Stated task:
Pull out and copy each line of the items below that contains the string "coord". Count only matches with the same uppercase and lowercase letters.

Working data:
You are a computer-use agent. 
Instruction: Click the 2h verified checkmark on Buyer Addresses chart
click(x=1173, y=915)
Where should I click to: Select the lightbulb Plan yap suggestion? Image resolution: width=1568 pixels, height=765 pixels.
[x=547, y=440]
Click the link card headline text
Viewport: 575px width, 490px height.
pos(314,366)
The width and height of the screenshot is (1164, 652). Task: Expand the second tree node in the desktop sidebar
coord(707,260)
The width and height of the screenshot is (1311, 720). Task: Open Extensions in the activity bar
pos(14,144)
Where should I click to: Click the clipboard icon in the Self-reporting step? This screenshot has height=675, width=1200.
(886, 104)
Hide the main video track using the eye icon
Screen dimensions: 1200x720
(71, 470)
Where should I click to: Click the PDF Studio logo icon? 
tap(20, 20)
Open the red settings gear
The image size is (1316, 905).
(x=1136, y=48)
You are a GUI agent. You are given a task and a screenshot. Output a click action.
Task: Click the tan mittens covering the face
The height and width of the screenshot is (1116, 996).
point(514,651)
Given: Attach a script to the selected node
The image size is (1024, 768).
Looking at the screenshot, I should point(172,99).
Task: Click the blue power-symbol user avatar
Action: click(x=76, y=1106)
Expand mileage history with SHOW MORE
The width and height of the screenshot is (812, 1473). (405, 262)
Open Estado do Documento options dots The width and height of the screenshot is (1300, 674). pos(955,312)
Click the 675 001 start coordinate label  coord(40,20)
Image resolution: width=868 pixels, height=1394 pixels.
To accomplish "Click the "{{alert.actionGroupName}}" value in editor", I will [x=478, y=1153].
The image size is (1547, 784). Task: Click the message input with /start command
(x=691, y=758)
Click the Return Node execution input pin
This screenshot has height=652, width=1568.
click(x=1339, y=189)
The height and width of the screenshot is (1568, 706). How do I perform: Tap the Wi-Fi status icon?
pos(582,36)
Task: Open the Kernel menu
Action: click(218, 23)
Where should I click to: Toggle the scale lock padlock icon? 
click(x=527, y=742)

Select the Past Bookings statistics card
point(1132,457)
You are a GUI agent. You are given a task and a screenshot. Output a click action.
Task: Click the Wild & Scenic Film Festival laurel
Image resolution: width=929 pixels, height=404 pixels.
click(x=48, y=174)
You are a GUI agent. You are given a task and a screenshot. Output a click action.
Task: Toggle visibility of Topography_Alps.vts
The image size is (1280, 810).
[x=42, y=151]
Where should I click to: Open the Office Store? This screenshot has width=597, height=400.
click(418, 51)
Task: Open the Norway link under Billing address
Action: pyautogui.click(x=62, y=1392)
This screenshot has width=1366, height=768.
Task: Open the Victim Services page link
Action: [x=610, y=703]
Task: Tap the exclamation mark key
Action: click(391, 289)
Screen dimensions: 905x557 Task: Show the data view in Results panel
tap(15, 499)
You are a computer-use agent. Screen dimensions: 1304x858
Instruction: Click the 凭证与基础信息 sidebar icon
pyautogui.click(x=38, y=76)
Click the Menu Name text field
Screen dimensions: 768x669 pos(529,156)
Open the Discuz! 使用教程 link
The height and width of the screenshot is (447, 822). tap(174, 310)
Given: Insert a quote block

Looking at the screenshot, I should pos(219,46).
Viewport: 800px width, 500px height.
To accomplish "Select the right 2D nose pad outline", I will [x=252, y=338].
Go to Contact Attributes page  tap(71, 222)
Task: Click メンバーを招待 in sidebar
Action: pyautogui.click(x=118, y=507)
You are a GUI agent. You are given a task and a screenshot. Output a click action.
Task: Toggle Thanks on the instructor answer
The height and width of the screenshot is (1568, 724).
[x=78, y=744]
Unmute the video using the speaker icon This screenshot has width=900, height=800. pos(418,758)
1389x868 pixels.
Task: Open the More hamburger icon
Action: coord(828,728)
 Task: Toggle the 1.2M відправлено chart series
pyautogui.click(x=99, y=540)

Full solution:
coord(707,260)
Click the 675 001 start coordinate label  coord(40,20)
Action: coord(828,728)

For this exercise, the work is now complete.